══ DOCUMENT EXTRACT

My Top Ten Albums of 2011                                                                   
10. Bon Iver – Bon Iver
9. EMA – Past Life Martyred Saints
7. JAY Z and Kanye West – Watch the Throne
7. M83 – Hurry Up, We're Dreaming
6. Drake – Take Care
5. St. Vincent – Strange Mercy
4. The Weeknd – House of Balloons
3. Fleet Foxes – Helplessness Blues
2. James Blake – James Blake
1. Girls – Father, Son, Holy Ghost 

 My 30 Favorite Songs of 2011                                             

30. Last Night at the Jetty – Panda Bear
It’s like a fog that I can wonder through whenever I want.
29. Gotta Have It -- JAY Z and Kanye West
The number one key to my heart is Ferris Bueller’s Day Off references. The second is James Brown. Oh, James Brown (*Joel gets weak in the knees*).

════

TASK SET:
1. In the 2011 music list, which album is ranked number one?
2. Carry the 2011 music list forward by adding the next few song entries in the same format, each followed by a short personal comment.

══ DATASET CONTENT

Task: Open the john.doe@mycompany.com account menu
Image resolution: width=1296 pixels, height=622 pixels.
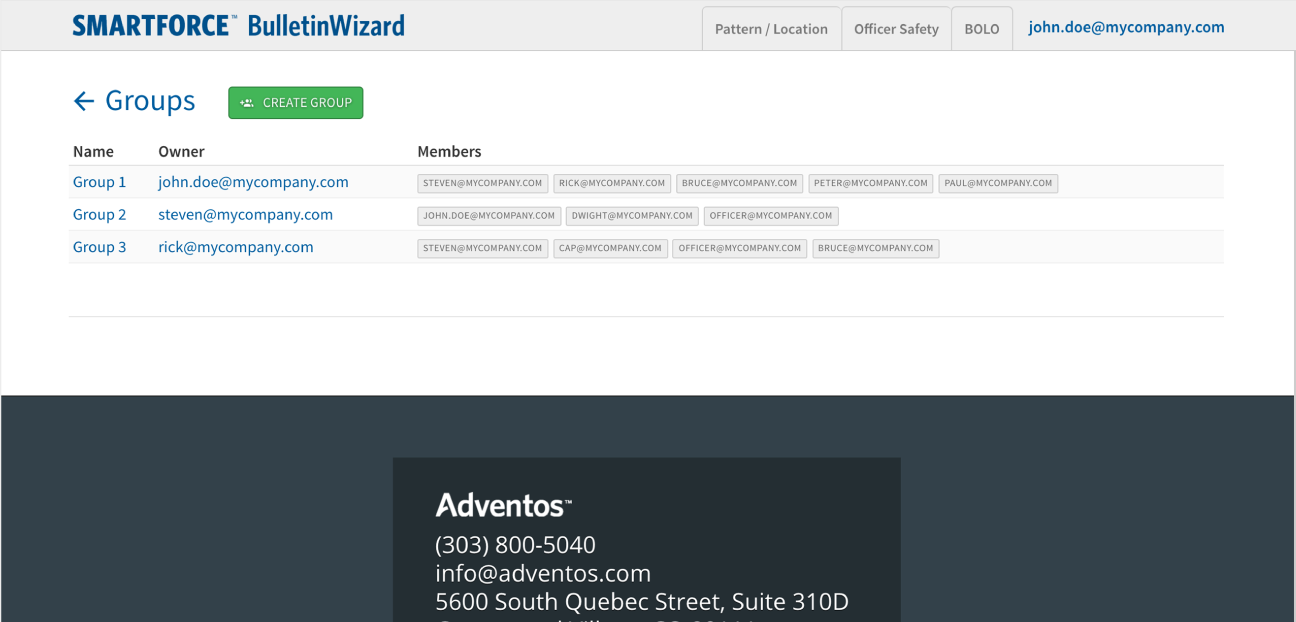Action: (1126, 28)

════

TASK ANSWERS:
1. Father, Son, Holy Ghost by Girls.

2.
28. Sublimation Hour -- Destroyer
Dan Bejar writes all my favorite New Pornographers songs, and while Kuputt didn’t really stick with me after the first couple listens, this song did (because it’s mostly a New Pornographers song).
27. Ronald Reagan Era – Kendrick Lamar
If there’s any part of you that liked the Marvin’s Room interlude, go download Section.80 now. Kendrick is my favorite actual rapper of 2011, whatever that means. Whoop-whoopty-whoopty- whoop whoop!
Apparently this came out last year? I don’t even care.
25. July – Youth Lagoon
This was the first song I ever heard by Youth Lagoon, and it was something like love at first site, except I didn’t go see them.

24. Yuck – The Wall

I wasn’t tuned in enough during the 90s to know what 90s music was all about, but this was stuck in my head for all of summer, so I guess it’s pretty great. 
                                                                                               
23. Under Ground Kings – Drake
I be banging that Drake in Brandon’s car. 

22. Songs for Women – Frank Ocean
I would totally sing songs to get at women.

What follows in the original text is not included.